EXTRACTED INFORMATION:
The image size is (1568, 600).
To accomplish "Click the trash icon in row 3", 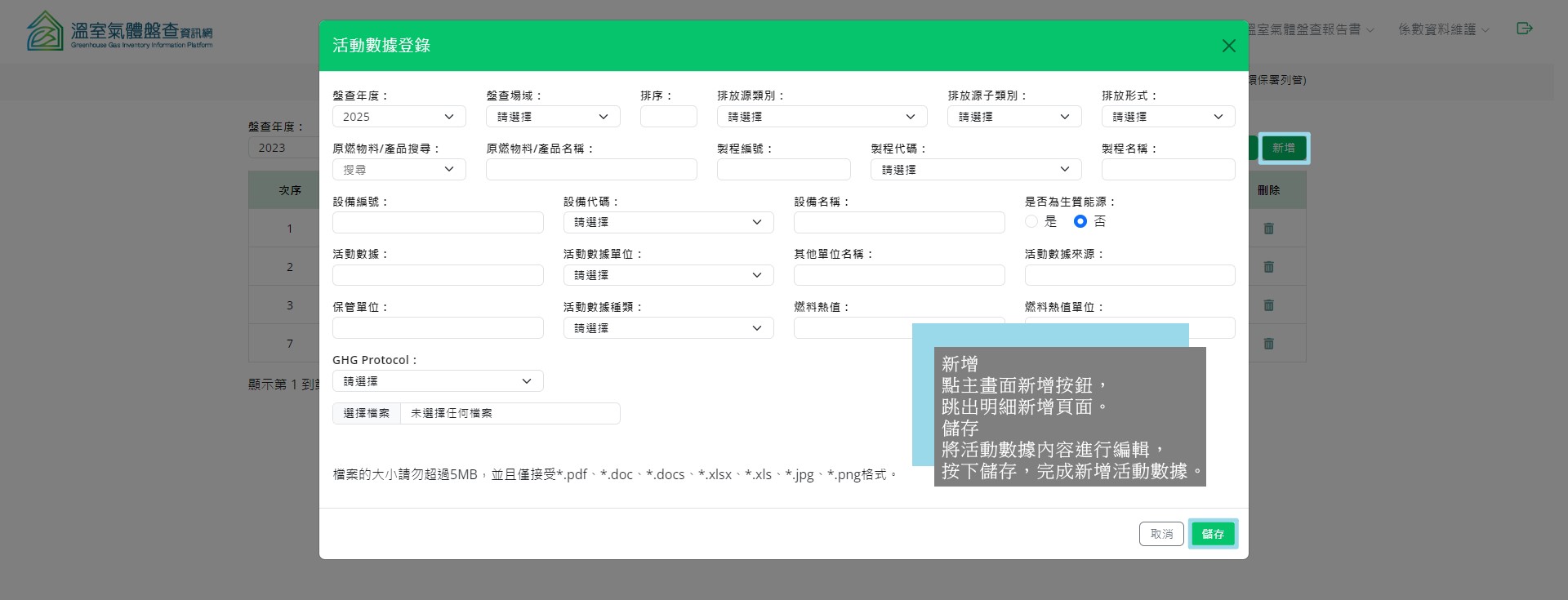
==
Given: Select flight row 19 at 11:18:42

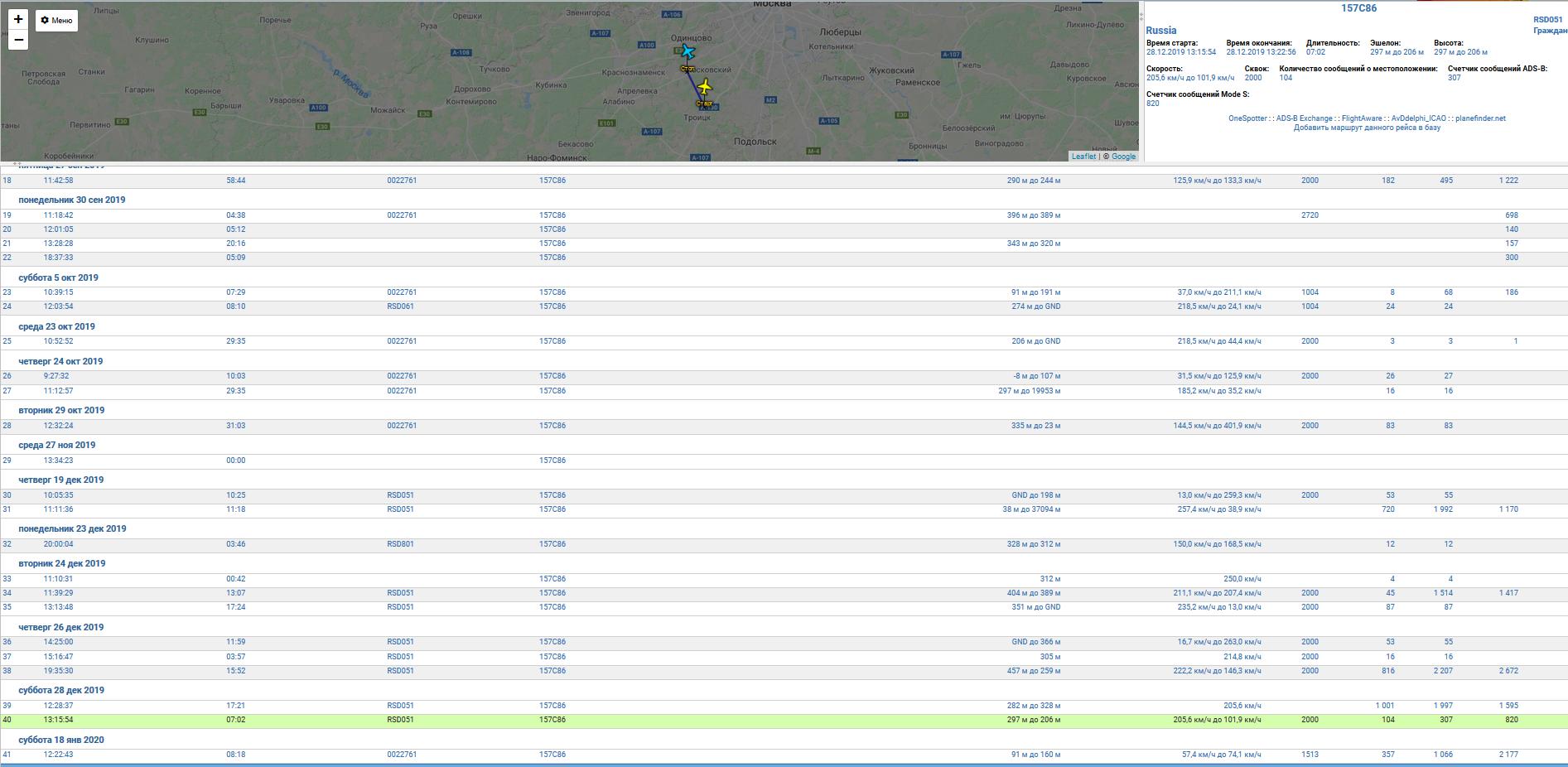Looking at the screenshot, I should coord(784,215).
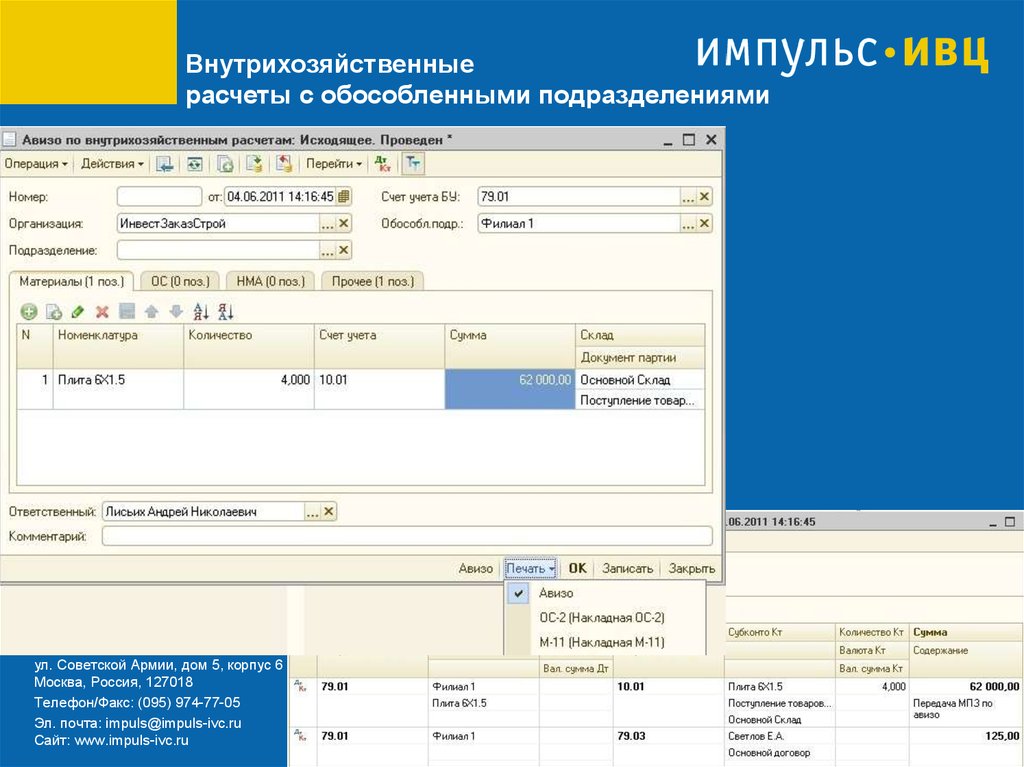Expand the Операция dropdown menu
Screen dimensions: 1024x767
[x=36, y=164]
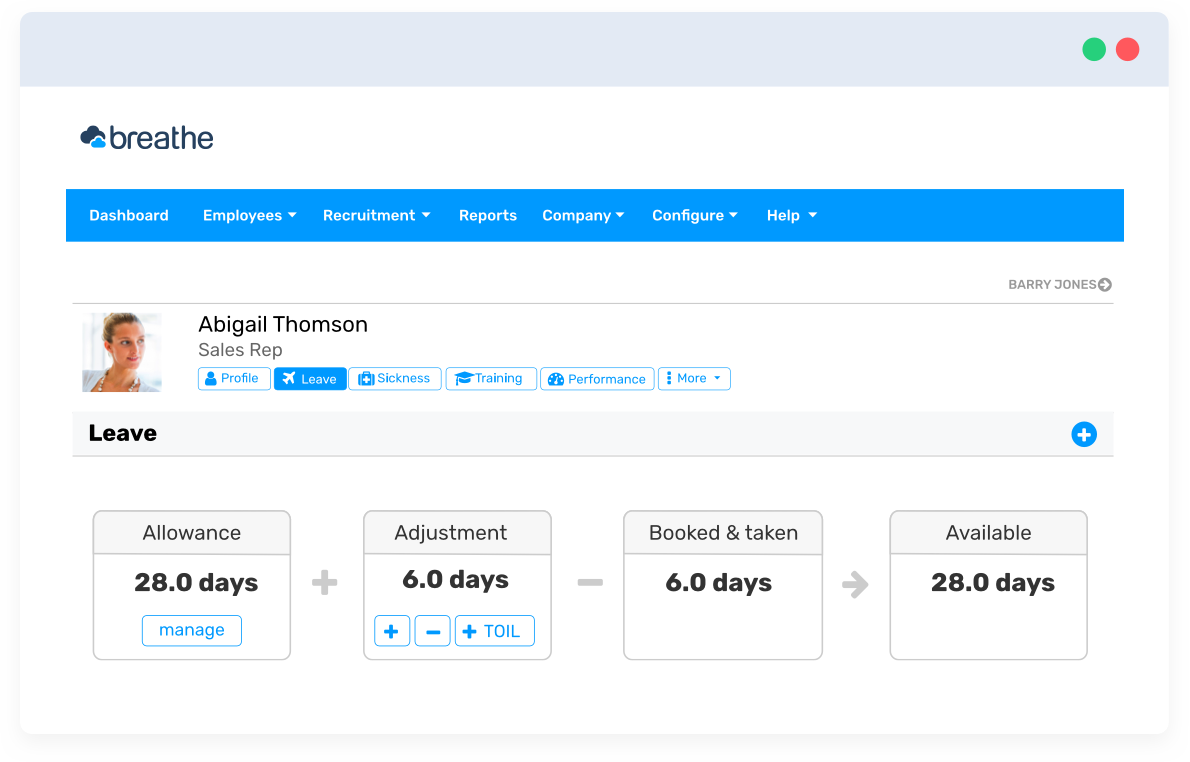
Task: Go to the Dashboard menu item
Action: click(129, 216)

YOUR TASK: Leaving all pictures out, output exactly the lines of the material above from the line with "The image size is (1568, 600)." to the line with "the trash icon", both included.

TASK RESULT:
The image size is (1568, 600).
To accomplish "Click the trash icon in row 3", 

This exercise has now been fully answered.